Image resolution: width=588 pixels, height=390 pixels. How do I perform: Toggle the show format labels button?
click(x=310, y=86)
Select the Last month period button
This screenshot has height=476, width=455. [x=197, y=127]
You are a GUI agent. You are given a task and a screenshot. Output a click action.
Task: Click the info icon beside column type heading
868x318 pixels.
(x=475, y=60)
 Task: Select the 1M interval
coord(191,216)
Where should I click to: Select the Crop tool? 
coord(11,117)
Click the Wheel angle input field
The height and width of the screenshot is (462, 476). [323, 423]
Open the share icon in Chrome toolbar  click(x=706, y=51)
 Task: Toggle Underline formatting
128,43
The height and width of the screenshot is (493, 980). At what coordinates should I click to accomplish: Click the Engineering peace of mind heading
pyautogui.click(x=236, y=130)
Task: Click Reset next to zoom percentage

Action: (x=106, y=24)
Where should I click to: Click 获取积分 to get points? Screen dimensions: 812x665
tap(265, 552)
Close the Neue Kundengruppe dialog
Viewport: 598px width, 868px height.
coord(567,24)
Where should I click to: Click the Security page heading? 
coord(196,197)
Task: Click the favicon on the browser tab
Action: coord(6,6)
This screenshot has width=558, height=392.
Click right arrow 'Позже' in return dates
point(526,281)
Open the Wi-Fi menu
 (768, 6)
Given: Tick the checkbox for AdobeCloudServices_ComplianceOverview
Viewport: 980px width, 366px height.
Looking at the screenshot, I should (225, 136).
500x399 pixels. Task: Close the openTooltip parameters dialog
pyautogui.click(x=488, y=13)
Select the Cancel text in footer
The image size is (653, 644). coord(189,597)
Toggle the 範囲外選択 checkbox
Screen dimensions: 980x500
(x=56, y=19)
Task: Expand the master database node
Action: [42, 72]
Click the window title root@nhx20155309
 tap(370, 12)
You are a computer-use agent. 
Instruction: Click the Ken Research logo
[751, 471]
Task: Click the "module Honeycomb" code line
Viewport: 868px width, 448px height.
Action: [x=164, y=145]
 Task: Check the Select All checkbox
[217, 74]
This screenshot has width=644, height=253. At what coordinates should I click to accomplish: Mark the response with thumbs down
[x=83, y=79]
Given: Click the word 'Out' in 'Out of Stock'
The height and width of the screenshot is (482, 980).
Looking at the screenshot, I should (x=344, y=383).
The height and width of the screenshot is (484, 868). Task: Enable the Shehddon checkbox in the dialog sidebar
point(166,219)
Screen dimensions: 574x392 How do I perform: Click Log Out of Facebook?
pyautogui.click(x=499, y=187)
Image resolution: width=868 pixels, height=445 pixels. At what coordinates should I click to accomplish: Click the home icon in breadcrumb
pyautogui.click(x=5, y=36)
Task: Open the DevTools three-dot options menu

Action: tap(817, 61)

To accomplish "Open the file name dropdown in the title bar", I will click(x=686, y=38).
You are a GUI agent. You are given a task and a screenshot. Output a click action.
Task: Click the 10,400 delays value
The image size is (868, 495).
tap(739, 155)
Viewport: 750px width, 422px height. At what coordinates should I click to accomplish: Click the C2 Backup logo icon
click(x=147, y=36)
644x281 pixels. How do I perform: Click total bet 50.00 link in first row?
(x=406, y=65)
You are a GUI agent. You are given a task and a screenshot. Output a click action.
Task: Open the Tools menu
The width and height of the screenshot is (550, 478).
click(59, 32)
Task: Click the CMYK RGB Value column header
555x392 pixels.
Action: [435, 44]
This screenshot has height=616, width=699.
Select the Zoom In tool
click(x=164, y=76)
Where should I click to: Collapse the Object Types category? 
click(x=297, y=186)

..........

* **WHAT TO WORK ON**
Write the data above out again in full, exactly.

* **RESPONSE TO THIS EXERCISE**
Image resolution: width=588 pixels, height=390 pixels. How do I perform: Toggle the show format labels button?
click(x=310, y=86)
Select the Last month period button
This screenshot has height=476, width=455. [x=197, y=127]
You are a GUI agent. You are given a task and a screenshot. Output a click action.
Task: Click the info icon beside column type heading
868x318 pixels.
(x=475, y=60)
 Task: Select the 1M interval
coord(191,216)
Where should I click to: Select the Crop tool? 
coord(11,117)
Click the Wheel angle input field
The height and width of the screenshot is (462, 476). [323, 423]
Open the share icon in Chrome toolbar  click(x=706, y=51)
 Task: Toggle Underline formatting
128,43
The height and width of the screenshot is (493, 980). At what coordinates should I click to accomplish: Click the Engineering peace of mind heading
pyautogui.click(x=236, y=130)
Task: Click Reset next to zoom percentage

Action: (x=106, y=24)
Where should I click to: Click 获取积分 to get points? Screen dimensions: 812x665
tap(265, 552)
Close the Neue Kundengruppe dialog
Viewport: 598px width, 868px height.
coord(567,24)
Where should I click to: Click the Security page heading? 
coord(196,197)
Task: Click the favicon on the browser tab
Action: coord(6,6)
This screenshot has width=558, height=392.
Click right arrow 'Позже' in return dates
point(526,281)
Open the Wi-Fi menu
 (768, 6)
Given: Tick the checkbox for AdobeCloudServices_ComplianceOverview
Viewport: 980px width, 366px height.
Looking at the screenshot, I should (225, 136).
500x399 pixels. Task: Close the openTooltip parameters dialog
pyautogui.click(x=488, y=13)
Select the Cancel text in footer
The image size is (653, 644). coord(189,597)
Toggle the 範囲外選択 checkbox
Screen dimensions: 980x500
(x=56, y=19)
Task: Expand the master database node
Action: [42, 72]
Click the window title root@nhx20155309
 tap(370, 12)
You are a computer-use agent. 
Instruction: Click the Ken Research logo
[751, 471]
Task: Click the "module Honeycomb" code line
Viewport: 868px width, 448px height.
Action: [x=164, y=145]
 Task: Check the Select All checkbox
[217, 74]
This screenshot has width=644, height=253. At what coordinates should I click to accomplish: Mark the response with thumbs down
[x=83, y=79]
Given: Click the word 'Out' in 'Out of Stock'
The height and width of the screenshot is (482, 980).
Looking at the screenshot, I should (x=344, y=383).
The height and width of the screenshot is (484, 868). Task: Enable the Shehddon checkbox in the dialog sidebar
point(166,219)
Screen dimensions: 574x392 How do I perform: Click Log Out of Facebook?
pyautogui.click(x=499, y=187)
Image resolution: width=868 pixels, height=445 pixels. At what coordinates should I click to accomplish: Click the home icon in breadcrumb
pyautogui.click(x=5, y=36)
Task: Open the DevTools three-dot options menu

Action: tap(817, 61)

To accomplish "Open the file name dropdown in the title bar", I will click(x=686, y=38).
You are a GUI agent. You are given a task and a screenshot. Output a click action.
Task: Click the 10,400 delays value
The image size is (868, 495).
tap(739, 155)
Viewport: 750px width, 422px height. At what coordinates should I click to accomplish: Click the C2 Backup logo icon
click(x=147, y=36)
644x281 pixels. How do I perform: Click total bet 50.00 link in first row?
(x=406, y=65)
You are a GUI agent. You are given a task and a screenshot. Output a click action.
Task: Open the Tools menu
The width and height of the screenshot is (550, 478).
click(59, 32)
Task: Click the CMYK RGB Value column header
555x392 pixels.
Action: [435, 44]
This screenshot has height=616, width=699.
Select the Zoom In tool
click(x=164, y=76)
Where should I click to: Collapse the Object Types category? 
click(x=297, y=186)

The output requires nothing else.